Things have not come to a head so sharply in other countries yet. But the same false analysis which afflicted the United Left is often present. Many socialists make the mistake of not starting from the fight to defend working class living standards and democratic rights, but from an attempt to support one form of organising the exploitation of workers against another.

In Hungary there is a tendency for people in the Left Alternative to see the replacement of the old Stalinist government by the Democratic Forum as a defeat and to argue that the real fight is to defend nationalised industry against privatisation.

In a similar way one of the best known genuine socialists in Poland, former Wroclaw Solidarity leader Josef Pinior, writes in the British Labour left paper, Socialist Campaign Group News, that the central issue facing Polish workers is IMF pressure for privatisation:

‘Privatisation will be a lengthy process because the workers will resist unemployment and there is no national bourgeois class for whom it is possible to carry out accumulation on a capitalist scale. Only foreign capital is in a position to carry out large scale capitalist accumulation in Poland ...

‘In Poland and in Eastern Europe we now have some similar problems to countries in the third world. We face the aggression of the multinational companies against our resources and our means of production. We try to oppose this aggression.’

The argument is wrong. Capitalist accumulation does not in any sense depend on privatisation. There are huge chunks of the economy in the West and the Third World where capitalist accumulation quite clearly takes place under nationalisation.

In the same way capital accumulation has taken place within nationalised industries in Eastern Europe – before Communist rule, under Communist rule and since the collapse of Communist rule.

Even in the United States, Bush has effectively nationalised $250 billion worth of thrifts (building societies) in order to stop financial collapse.

Marx used to insist that bourgeois economists were wrong to see capital as a ‘thing.’ It is, in fact, a ‘relationship’, a relationship between one class which owns the means of production and another which has nothing to sell but its labour power.

And, as Engels insisted, criticising the programme of the German Social Democratic Party late in his life, it does not matter whether the ownership is exercised individually or collectively by the exploiting class.

The workers of Hungary, East Germany and Poland do not have ‘resources’ or ‘means of production’ of their own. These belong to ruling classes which have used them to build up their own collectively controlled wealth.

Privatisation will be a long process in all the East European states. Indeed it is a process which may never be completed, in that very large sections of industry may remain in the state’s hands indefinitely, as in, say, Egypt.
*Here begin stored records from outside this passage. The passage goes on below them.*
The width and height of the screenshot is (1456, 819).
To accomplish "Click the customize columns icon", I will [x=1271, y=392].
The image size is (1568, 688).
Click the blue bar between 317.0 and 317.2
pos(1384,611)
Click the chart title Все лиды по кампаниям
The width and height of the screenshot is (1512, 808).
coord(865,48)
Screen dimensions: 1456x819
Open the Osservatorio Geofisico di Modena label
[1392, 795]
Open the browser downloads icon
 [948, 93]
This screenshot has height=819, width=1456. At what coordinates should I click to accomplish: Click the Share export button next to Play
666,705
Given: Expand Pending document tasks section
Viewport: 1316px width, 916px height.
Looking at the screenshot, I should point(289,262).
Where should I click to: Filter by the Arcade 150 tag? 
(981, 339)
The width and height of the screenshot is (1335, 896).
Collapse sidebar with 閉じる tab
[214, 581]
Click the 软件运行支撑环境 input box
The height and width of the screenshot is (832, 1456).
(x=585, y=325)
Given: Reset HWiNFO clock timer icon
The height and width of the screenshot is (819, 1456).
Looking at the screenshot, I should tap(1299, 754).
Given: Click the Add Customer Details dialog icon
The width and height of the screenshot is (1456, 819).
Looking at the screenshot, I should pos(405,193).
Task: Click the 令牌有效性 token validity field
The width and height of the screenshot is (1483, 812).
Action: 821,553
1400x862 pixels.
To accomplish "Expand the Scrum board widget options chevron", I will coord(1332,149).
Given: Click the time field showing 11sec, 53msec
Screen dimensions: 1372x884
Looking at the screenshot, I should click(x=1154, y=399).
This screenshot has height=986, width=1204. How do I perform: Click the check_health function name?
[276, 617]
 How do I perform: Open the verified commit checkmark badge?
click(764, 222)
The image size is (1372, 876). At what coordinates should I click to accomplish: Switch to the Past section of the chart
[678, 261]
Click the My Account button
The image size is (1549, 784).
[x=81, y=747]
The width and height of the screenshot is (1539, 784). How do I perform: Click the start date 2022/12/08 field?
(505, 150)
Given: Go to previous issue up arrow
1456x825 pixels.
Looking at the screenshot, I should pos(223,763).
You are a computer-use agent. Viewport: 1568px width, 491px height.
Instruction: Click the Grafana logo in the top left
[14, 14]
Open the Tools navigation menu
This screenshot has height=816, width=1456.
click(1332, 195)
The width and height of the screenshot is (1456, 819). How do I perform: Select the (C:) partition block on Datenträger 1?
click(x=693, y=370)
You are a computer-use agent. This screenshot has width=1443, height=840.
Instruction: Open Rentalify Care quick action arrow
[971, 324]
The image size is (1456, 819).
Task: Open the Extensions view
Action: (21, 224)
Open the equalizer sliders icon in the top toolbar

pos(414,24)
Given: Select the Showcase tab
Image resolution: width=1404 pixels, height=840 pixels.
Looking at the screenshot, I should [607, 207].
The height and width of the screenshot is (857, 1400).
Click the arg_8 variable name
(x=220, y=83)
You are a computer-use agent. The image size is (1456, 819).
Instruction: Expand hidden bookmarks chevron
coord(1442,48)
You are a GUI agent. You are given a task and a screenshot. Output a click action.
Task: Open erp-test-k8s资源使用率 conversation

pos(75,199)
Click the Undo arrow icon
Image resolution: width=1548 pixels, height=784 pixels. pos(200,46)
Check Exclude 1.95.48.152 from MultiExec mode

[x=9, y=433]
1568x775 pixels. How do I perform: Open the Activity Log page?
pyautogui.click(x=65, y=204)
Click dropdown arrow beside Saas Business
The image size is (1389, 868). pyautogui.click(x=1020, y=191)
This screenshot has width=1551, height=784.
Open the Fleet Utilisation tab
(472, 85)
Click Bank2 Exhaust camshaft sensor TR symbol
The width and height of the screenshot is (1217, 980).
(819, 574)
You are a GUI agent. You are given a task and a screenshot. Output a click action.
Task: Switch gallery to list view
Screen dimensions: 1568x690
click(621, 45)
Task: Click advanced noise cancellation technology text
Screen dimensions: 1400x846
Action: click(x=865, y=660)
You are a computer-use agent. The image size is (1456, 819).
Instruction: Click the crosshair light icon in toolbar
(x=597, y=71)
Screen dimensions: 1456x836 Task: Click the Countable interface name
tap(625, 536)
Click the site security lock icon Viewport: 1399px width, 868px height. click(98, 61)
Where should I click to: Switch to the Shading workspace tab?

But the attacks on workers’ living standards start in the here and now, and can be most vicious in heavy industries which remain nationalised.

The old state capitalist bosses will try to increase their bargaining power with foreign capital by sackings, speed up, wage cuts and appeals to workers to support ‘the national interest’.

The IMF is not the main cause of the attacks. Rather, sections of the same ruling classes who used to turn to Russian troops for assistance in exploiting the workers of Eastern Europe are now turning to the IMF for assistance. The IMF and the Western banks will get a big cut from this exploitation, but the main exploiters will remain at home.

Socialists stand for genuine social ownership as the basis for democratic planning. But this can only be achieved by workers seizing control of industry from both the old state capital and the new islands of ‘private’ capital in its midst.

The genuine left can only have a future in Eastern Europe if it points out that, by and large, the same bosses rule under the new ‘democracies’ as under the old nomenklatura and that they exploit the mass of workers in very much the same way. Then the hatred that brought about the collapse of the old order can be directed against its revamped successor.